She told me how, on tour in Asia, she had hiked up into the hills above Kuala Lumpur to see a Hindu temple and saw dozens of wild monkeys who were adept at picking tourists’ pockets. She talked about Japan and Brunei and Malaysia. I’d never been to Asia. She talked about the eccentrics in her family, which included everyone, so it was centricity, not eccentricity. Her great-grandfather John emigrated from Sweden to become a streetcar conductor in Minneapolis, and her grandfather Ragnar taught violin at his music school on Lake Street and played in pit orchestras in theaters. Her parents were pianists, and her two sisters and brother were violinists, too. She loved the freelance life—from opera tour to pop show to Broadway pit to church gig; she’d played for Leonard Bernstein and also for the Lipizzaner horses—and though she lived on the edge of poverty, she had no complaints, living with roommates, sometimes their dogs, in tiny apartments in buildings where you might step over junkies asleep in the foyer and the oven is used for a closet and cockroaches pass without comment, and you learn to cure bouts of discouragement by taking long walks. A slight young blond woman, she knew what it felt like to be two steps removed from homelessness. I did not. I had offered myself up to New York back in the summer of 1966, looking for a job, and wasn’t offered one: I couldn’t have endured living on the edge in New York. Jenny did it and thrived on it. Lunch lasted three hours.

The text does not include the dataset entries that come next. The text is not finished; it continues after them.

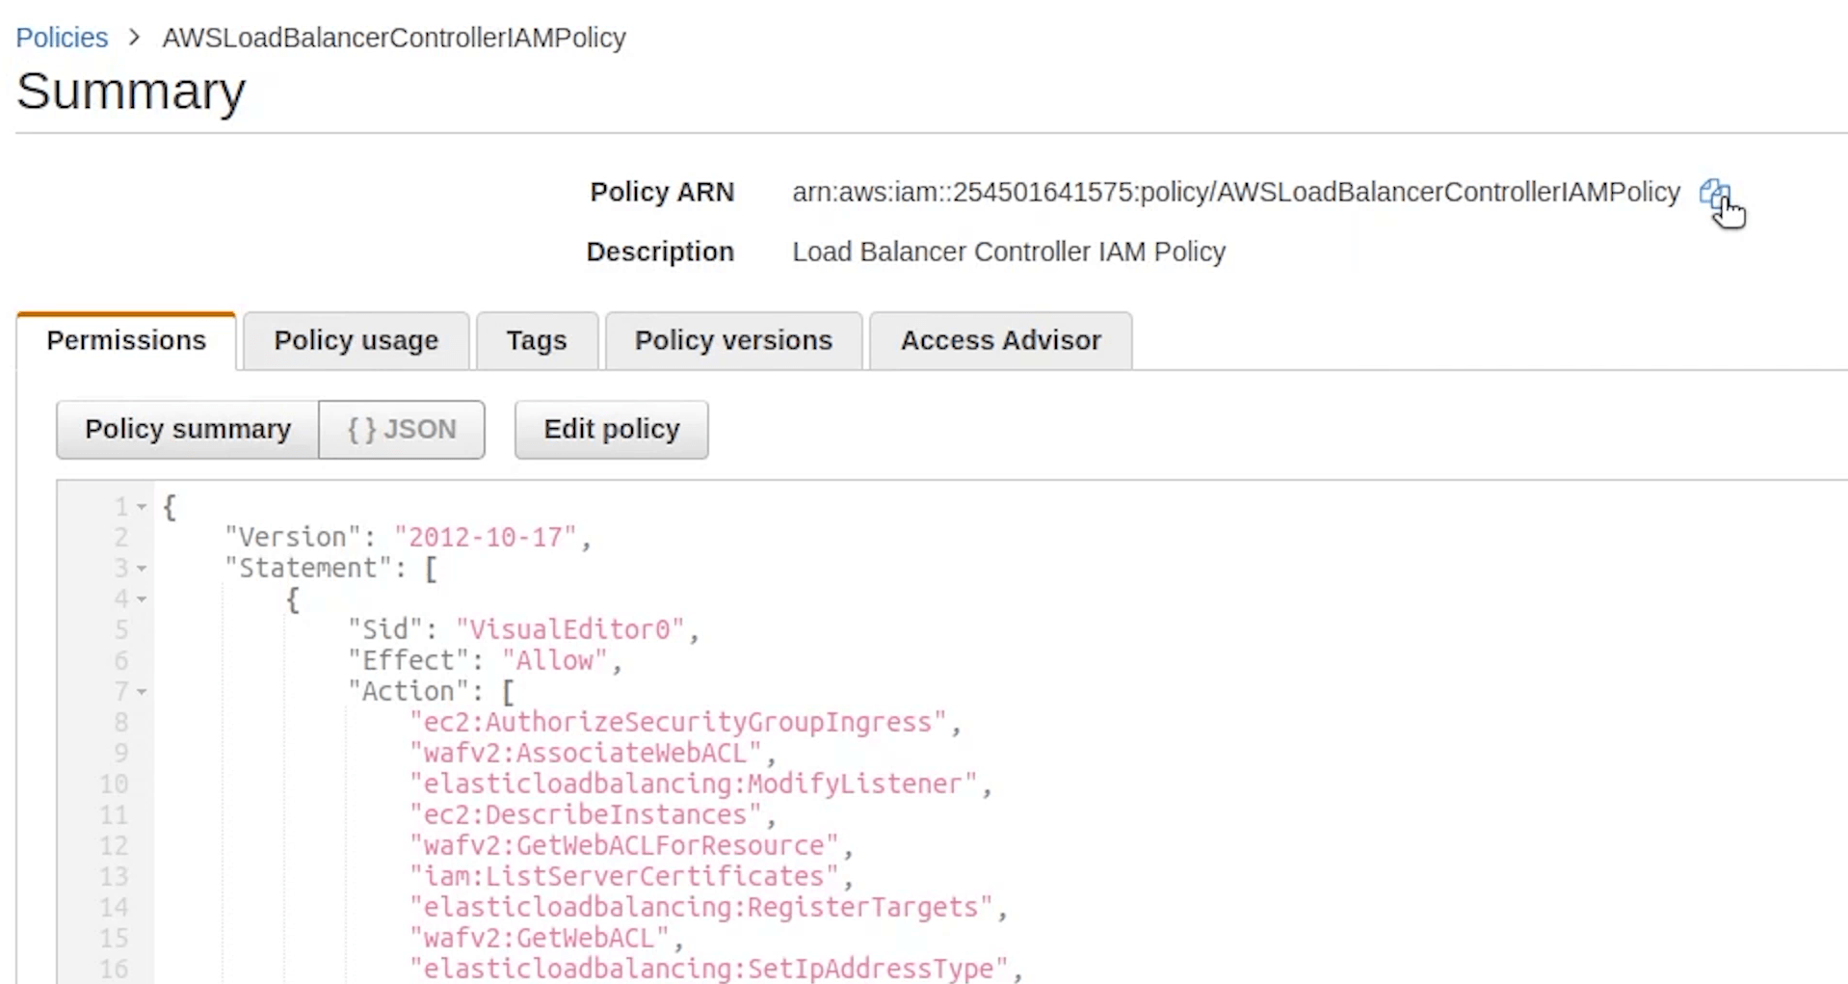Image resolution: width=1848 pixels, height=984 pixels.
Task: Copy the Policy ARN to clipboard
Action: click(x=1713, y=193)
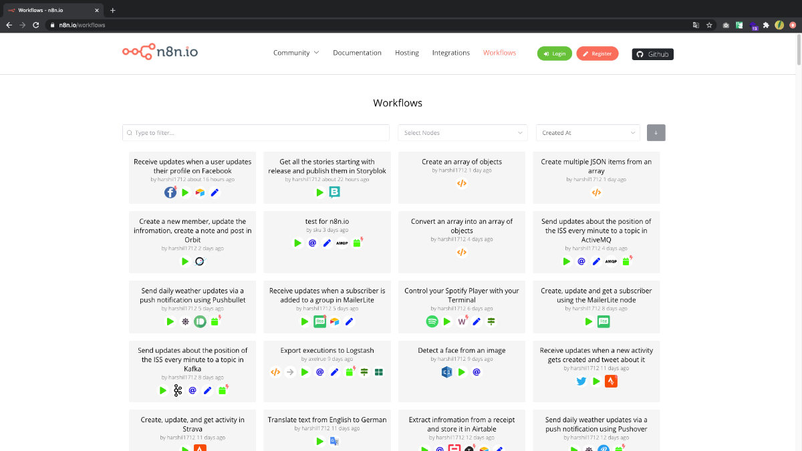802x451 pixels.
Task: Click the Storyblok icon in the stories workflow card
Action: coord(335,192)
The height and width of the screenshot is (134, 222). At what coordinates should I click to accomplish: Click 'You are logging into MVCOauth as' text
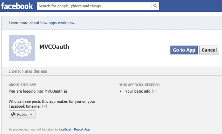[x=38, y=91]
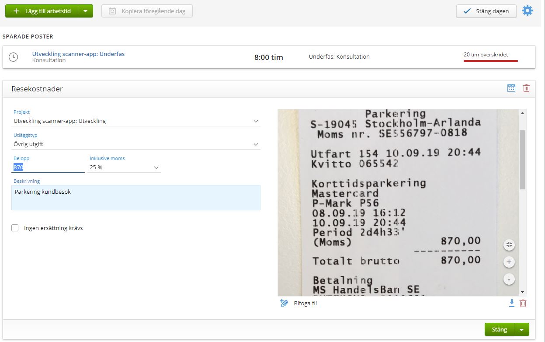Download the receipt image

(x=511, y=303)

I fell in love with her out of admiration. No money, loved music, no complaints, no regrets. She loved going out at night, and I took her to the Rainbow Room and we danced on a revolving floor to a big orchestra. Alone, I was lost in New York, but as Jenny’s escort, I had a plan and a purpose. She loved to be going places, seeing things. Saturday night, after the show at Town Hall, we strolled across Times Square and up to Picholine restaurant, me in a tux with a classy woman on my arm, an Anokan from Rice Street who’d become a real New Yorker. We went to a manic Fiddler on the Roof and the Brahms Fourth at Carnegie. As a child, she’d been taken by her dad to see Carmen and stood through the whole opera, dazzled by Grace Bumbry, so I took her to see Renée Fleming in Der Rosenkavalier singing to the young lover Octavian and proclaiming her erotic fervor for him and at the same time setting him free—and I, the middle-aged man with the young woman up in the cheap seats, was moved to tears. Opera is the impossible art, an outpost of melodrama in an age of irony, sung in foreign languages by abnormal voices, and it can take you by the shoulders and shake you. And in Rosenkavalier, Octavian is my love Jenny Nilsson and I am the Marschallin warning her not to fall in love with an old man, it will only lead to heartache, but I hope she won’t listen.

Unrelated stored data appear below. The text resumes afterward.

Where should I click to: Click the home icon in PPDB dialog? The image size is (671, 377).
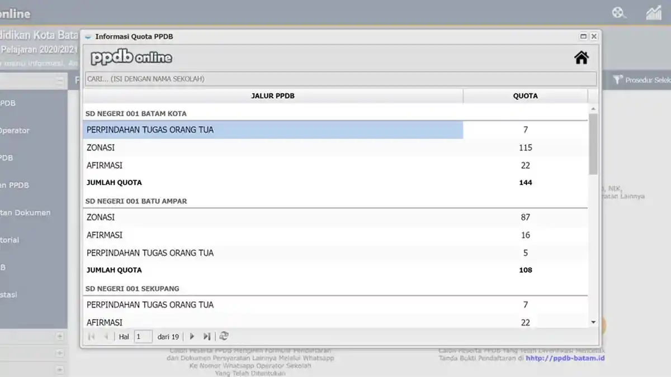point(582,58)
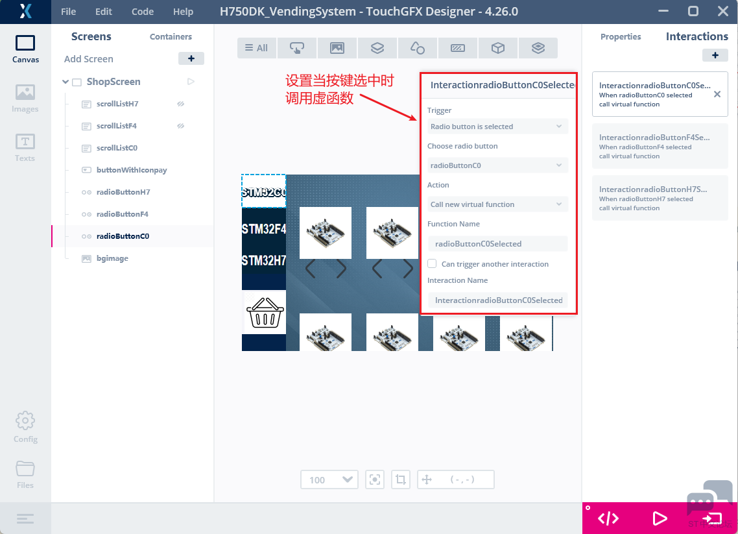Image resolution: width=738 pixels, height=534 pixels.
Task: Collapse the ShopScreen tree
Action: 65,81
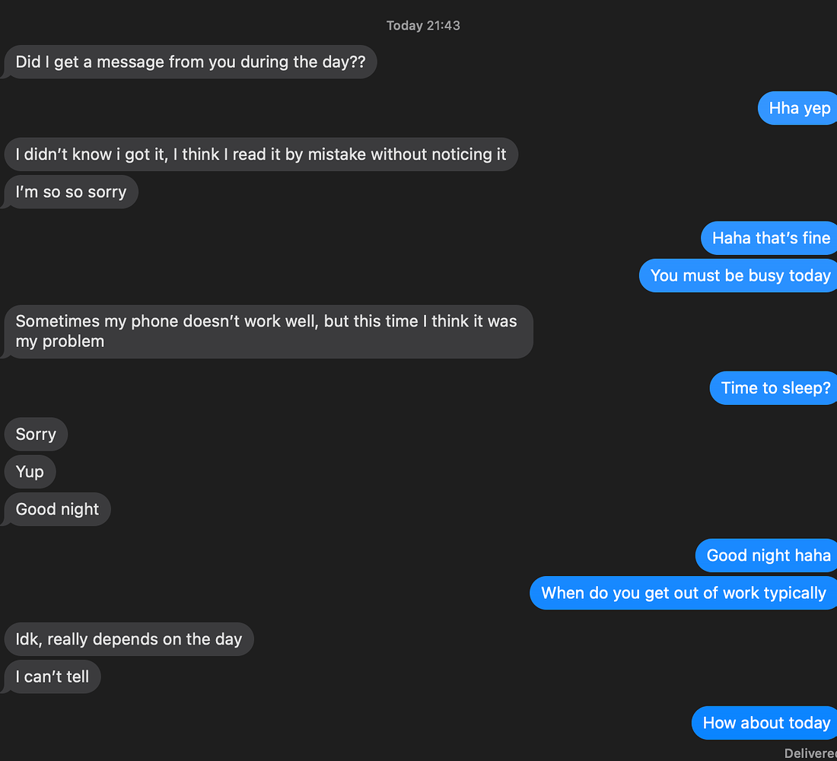
Task: Select the "I didn't know i got it" message
Action: pos(260,154)
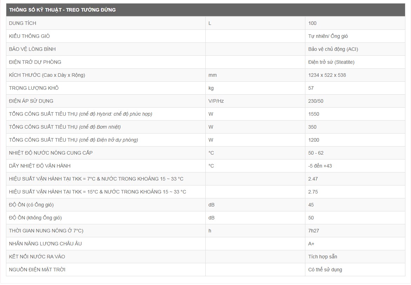This screenshot has width=411, height=285.
Task: Select the DUNG TÍCH row label
Action: (x=22, y=23)
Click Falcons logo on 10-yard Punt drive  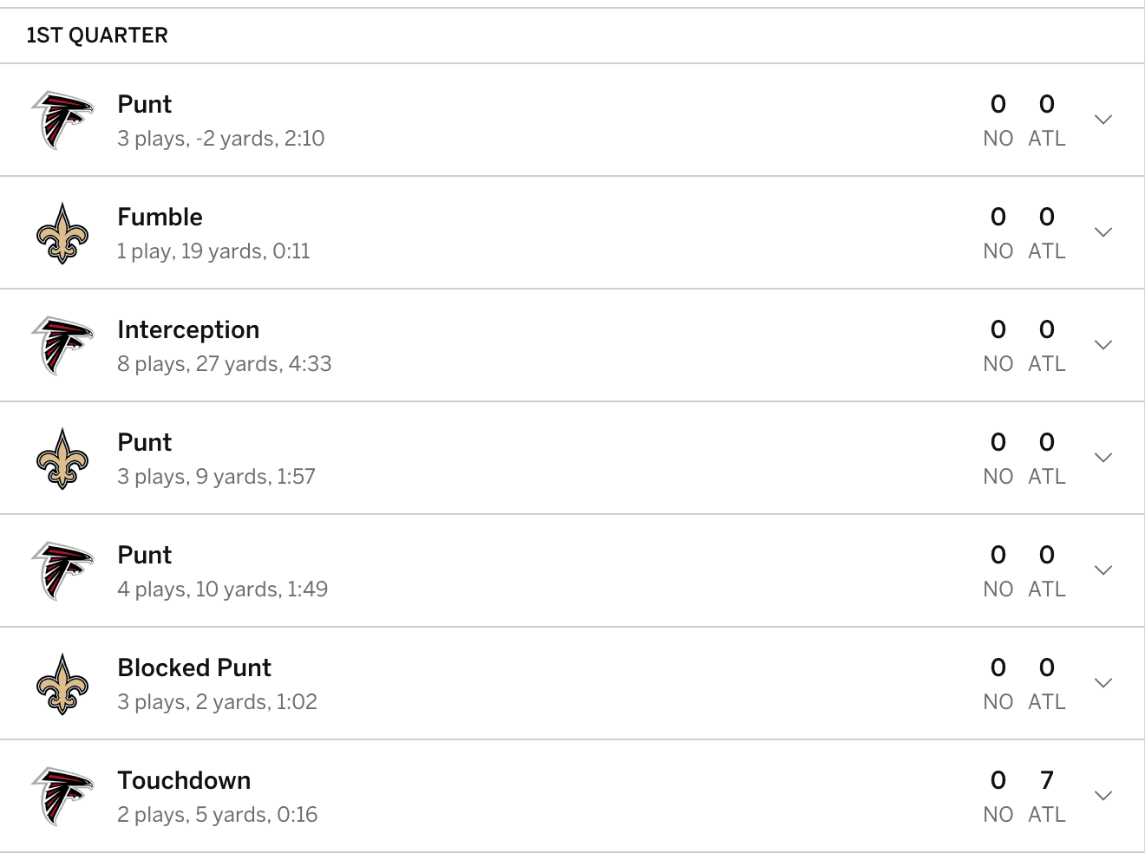point(62,570)
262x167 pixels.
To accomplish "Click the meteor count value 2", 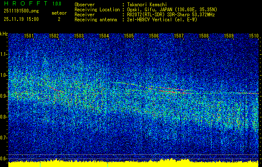I will click(x=59, y=19).
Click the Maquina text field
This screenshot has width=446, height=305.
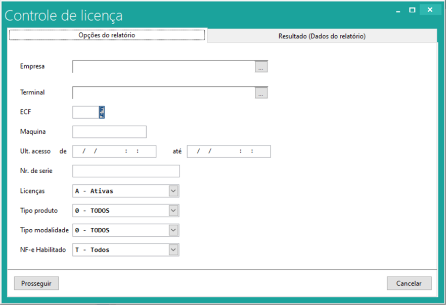coord(109,132)
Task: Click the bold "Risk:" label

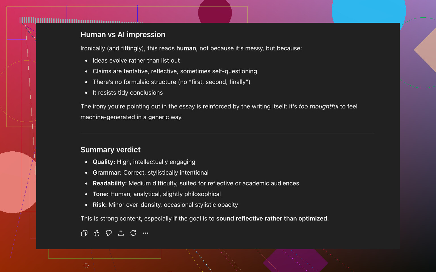Action: (100, 205)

I’d been married twice, and that surely raised questions in her mind. I was the past imperfect, and she was the present indicative, but we were good together and she accepted me. I took her to supper at Café des Artistes, with murals of naked ladies gamboling in the woods, and that night she told me she lived with a guy in a walk-up and went to the trouble of explaining that he was a roommate roommate, nothing more, so now I knew she was interested in me and we eased into a life together. I had a big sunny apartment on 90th, she had a futon in an alcove of a dim room on 102nd. I was brought up to share, so we packed her up and she moved twelve blocks south. No reason for delay. I wrote to my friend Thatcher: She’s a violinist, slight and athletic, cheerful by disposition, passionate about music and opera and art, close to everyone in her family, eminently adaptable after years of touring in foreign places, a woman of simple needs after years of supporting herself as a New York freelance musician, and we love each other.

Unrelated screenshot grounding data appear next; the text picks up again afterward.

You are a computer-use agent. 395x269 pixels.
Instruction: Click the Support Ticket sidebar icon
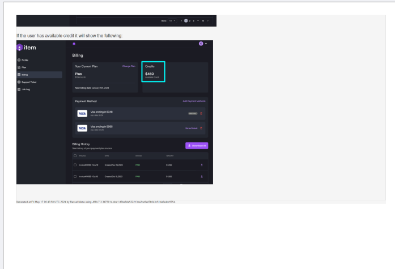[19, 82]
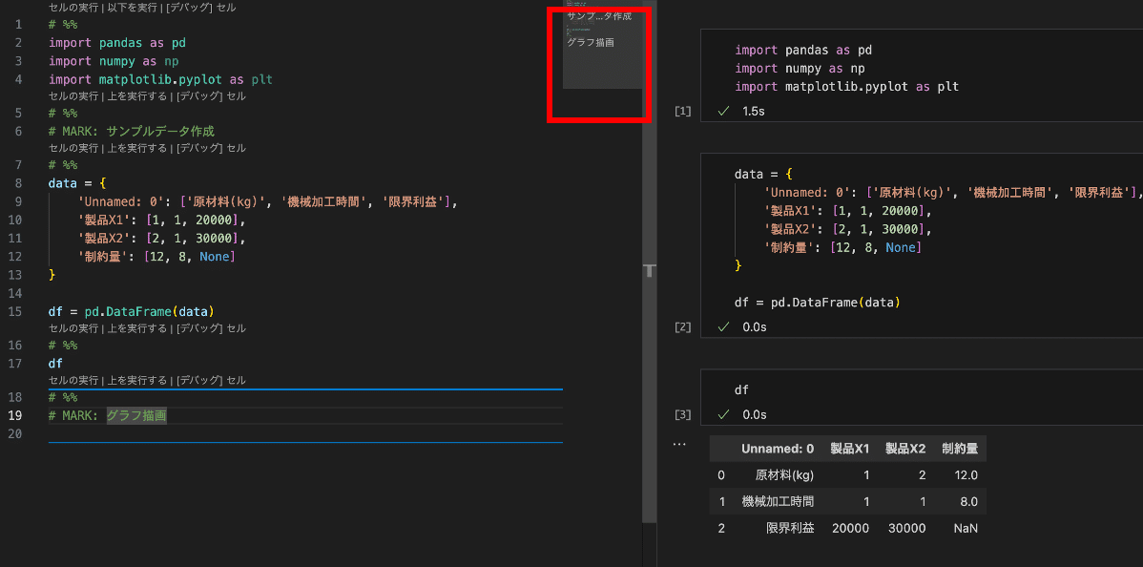Click the "# MARK: グラフ描画" comment line

[x=105, y=415]
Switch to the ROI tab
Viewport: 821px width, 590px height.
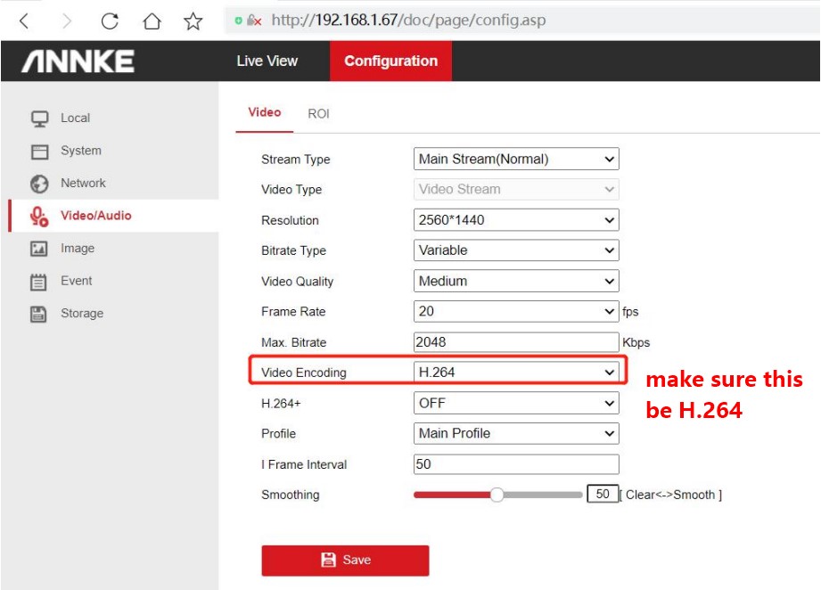tap(318, 114)
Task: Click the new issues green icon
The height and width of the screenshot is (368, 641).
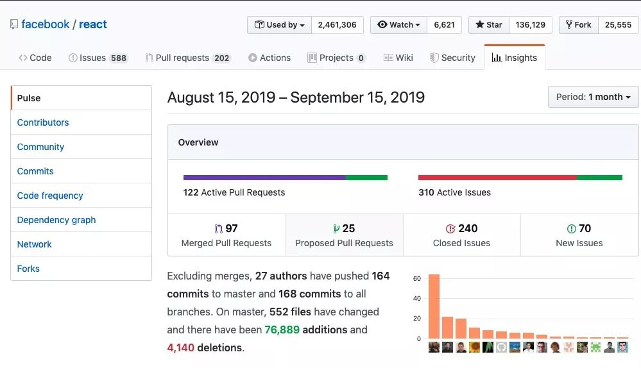Action: pyautogui.click(x=571, y=229)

It was a big year, 1992. She came to my fiftieth birthday party in St. Paul, though I didn’t introduce her as my love. I wanted her to observe my friends and family and not be inspected critically. I got us a big room in the St. Paul Hotel. She took me to Anoka to meet her parents, Ray and Orrell, who were warm and welcoming and generously so, considering their youngest daughter had an older twice-divorced boyfriend who made his living in radio comedy featuring horn honks and glass breakage and seal courtship. They loved classical music and I was a writer of limericks. As clerk of district court, Ray knew that Keillors were not criminals so far as authorities were aware, and he knew my uncle Lawrence was president of the First National Bank, but still. Their warmth was touching. Literally. They were huggers, unlike us Keillors.

I started writing sonnets that summer and fall, and a few years later PHC conducted a sonnet contest for St. Valentine’s Day and received piles of them. I was not eligible to win a prize, but I did enter one under the name Gary Johnson.

Up in the sky we lovers lie in bed

Naked, face to face and hip to thigh,

Your leg between mine, my arm beneath your head,

Our hands clasped together, up in the sky.

In the dark, Manhattan lay at our feet,

A blanket of glittering stars thrown down.

Beyond your bare shoulder, 90th Street,

Your elegant leg lit by the lamps of Midtown.

We came to the city for romance, as people do,

And with each other we scaled the heights

And now, united, we lie at rest, we two,

The bed gently rocking in the sea of lights.

Are you asleep? I think you are. So silently

I promise, my love, this is how it ever shall be.

That fall, the name American Radio Company was dropped and we resumed being A Prairie Home Companion, since it was really the same show, and we moved back to our old theater on Exchange Street between the Methodists and the Scientologists, looking up the hill at the great dome of Cass Gilbert’s state Capitol, and the Coffee Club was replaced by the Guy’s All-Star Shoe Band, or GAS band, with Pat Donohue and Peter Ostroushko, but mostly Jenny and I lived in New York. She went on another Asian tour. She returned to me.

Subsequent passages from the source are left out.